By John Collett
Many people are using credit cards to pay off their buy now, pay later (BNPL) debt, stoking fears of a cascading “debt trap” as cost of living pressures continue to bite.
Of those who have a BNPL account, about half told a survey of almost 1300 people conducted on behalf of rate comparison site Mozo that they have accounts with more than one BNPL provider, such as Afterpay or Zip.
More than two-thirds of those users who also have a credit card told the survey that they have used their credit card to pay off their BNPL debt. BNPL users with a credit card say they have an outstanding debt of $1059, on average, compared to an outstanding BNPL debt of $725 for those without a credit card.

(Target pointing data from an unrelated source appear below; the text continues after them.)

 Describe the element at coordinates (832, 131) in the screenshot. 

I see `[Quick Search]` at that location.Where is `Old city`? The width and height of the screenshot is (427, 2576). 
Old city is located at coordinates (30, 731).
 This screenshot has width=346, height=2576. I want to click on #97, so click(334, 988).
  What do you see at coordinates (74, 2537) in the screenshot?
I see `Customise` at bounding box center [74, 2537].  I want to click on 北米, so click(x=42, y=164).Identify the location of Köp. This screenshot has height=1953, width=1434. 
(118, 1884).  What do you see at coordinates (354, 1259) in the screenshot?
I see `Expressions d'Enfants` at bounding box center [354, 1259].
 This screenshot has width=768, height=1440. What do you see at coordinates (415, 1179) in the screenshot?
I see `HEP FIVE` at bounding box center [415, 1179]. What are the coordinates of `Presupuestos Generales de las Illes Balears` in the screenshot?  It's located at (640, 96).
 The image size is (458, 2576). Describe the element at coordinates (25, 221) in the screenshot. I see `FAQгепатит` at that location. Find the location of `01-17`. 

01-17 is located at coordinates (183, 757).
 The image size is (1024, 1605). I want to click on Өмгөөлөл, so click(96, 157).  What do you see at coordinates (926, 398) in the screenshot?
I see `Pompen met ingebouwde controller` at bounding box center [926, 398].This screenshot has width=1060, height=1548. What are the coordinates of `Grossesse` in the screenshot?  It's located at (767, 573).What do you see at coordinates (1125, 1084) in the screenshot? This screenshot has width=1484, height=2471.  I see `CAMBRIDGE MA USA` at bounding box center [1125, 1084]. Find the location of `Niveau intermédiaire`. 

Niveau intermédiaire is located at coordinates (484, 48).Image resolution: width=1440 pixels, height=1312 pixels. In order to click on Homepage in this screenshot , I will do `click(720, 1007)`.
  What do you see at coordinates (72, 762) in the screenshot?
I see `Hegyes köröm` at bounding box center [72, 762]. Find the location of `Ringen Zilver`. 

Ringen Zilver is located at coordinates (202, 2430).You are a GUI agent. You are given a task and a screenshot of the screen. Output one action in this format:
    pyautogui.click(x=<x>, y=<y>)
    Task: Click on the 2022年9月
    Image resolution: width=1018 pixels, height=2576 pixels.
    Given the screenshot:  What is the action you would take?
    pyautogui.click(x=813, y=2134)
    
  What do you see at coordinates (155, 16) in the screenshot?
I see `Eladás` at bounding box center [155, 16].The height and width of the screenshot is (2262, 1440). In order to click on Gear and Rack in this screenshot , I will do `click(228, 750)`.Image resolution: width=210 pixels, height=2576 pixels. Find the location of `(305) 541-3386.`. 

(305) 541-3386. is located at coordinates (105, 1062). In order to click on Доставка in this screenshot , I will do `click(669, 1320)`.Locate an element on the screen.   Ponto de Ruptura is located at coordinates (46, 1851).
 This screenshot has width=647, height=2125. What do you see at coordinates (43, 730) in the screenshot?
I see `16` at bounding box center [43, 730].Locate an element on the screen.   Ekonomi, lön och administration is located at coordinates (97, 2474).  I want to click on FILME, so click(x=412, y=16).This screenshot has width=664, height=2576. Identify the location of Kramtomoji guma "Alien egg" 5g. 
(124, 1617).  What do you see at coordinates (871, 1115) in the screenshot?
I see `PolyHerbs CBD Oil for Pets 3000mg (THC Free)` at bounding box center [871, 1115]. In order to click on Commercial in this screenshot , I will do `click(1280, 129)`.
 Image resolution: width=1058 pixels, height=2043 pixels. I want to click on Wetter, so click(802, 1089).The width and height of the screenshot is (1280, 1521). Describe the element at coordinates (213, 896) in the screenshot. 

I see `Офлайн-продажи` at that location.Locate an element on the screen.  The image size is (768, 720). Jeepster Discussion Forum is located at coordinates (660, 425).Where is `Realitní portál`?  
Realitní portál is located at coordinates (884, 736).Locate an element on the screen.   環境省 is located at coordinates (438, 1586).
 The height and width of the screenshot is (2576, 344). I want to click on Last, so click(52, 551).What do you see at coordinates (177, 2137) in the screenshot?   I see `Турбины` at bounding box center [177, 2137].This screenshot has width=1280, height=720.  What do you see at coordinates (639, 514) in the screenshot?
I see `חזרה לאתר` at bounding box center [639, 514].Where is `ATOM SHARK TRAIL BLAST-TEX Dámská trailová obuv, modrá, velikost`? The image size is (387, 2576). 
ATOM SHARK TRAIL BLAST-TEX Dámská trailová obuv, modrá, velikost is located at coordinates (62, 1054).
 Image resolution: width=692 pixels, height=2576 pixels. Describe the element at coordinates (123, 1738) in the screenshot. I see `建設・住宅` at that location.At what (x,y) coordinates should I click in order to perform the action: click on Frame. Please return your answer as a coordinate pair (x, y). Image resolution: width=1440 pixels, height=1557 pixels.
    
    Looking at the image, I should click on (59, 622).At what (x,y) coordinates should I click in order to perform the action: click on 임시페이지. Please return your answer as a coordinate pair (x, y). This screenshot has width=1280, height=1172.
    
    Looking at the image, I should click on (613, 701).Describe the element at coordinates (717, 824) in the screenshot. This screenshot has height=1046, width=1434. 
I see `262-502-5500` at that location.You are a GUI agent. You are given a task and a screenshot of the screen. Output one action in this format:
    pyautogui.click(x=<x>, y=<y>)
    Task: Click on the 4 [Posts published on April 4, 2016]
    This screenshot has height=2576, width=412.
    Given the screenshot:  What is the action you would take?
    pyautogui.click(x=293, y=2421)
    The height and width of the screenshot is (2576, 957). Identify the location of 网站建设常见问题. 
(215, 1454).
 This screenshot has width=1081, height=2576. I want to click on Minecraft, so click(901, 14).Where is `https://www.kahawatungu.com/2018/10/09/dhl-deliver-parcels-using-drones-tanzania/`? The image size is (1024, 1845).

BNPL platforms allow purchases to be made immediately, with the money repaid to the provider, in most cases, in four equal instalments. Most earn their revenue from fees paid to providers by merchants and from the fees paid by purchasers who miss a repayment.
Rachel Wastell, spokeswoman for Mozo, says it is dangerous to pay off BNPL debt with a credit card, as you risk incurring interest on the credit card debt if the card debt is not paid off by the due date.
“That means what could have been an interest-free BNPL purchase can end up costing a lot in credit card interest, especially as half of the credit cards on our database charge an interest rate of 19 per cent a year or higher,” Wastell says.
‘If you have multiple debts, using one to pay off the other can be dangerous, especially if you end up taking on more debt.’
Rachel Wastell from comparison site Mozo
When those surveyed were asked how much debt, other than mortgage debt, they accrued during 2023, BNPL users who had never used their credit card to pay off their BNPL debt had taken on just over $6000 of debt.
That jumped to almost $9400 for those who said they used their credit card to pay off BNPL debt.
Wastell says the risk of getting caught in “cascading” debt has increased with the advent of pay advance, or wage advance apps. These are where you can access your pay ahead of time, with the advance repaid, along with a flat fee or a percentage fee, when you are paid by your employer.
“If you have multiple debts, using one to pay off the other can be dangerous, especially if you end up taking on more debt by applying for pay advances just to cover what you owe,” Wastell says.
A separate survey by Finder reveals that 45 per cent of respondents say they have savings of $1000 or less. “Even something as trivial as a flat tyre would be too much for many households right now,” says Graham Cooke, head of consumer research at Finder.
“Those lower levels of savings means people are much more likely to have to turn to credit cards, loans and buy-now-pay-later products to get by. While these products can be great if used properly, they can quickly get out of hand if relied on for everyday expenses,” Cooke says.
Credit bureau illion expects credit card and home loan delinquencies to continue to rise in coming months.
There was a large increase in the number of credit card applications a year ago and many of those with new credit cards are falling behind on repayments, the credit bureau says.
- Advice given in this article is general in nature and not intended to influence readers’ decisions about investing or financial products. They should always seek their own professional advice that takes into account their own personal circumstances before making any financial decisions.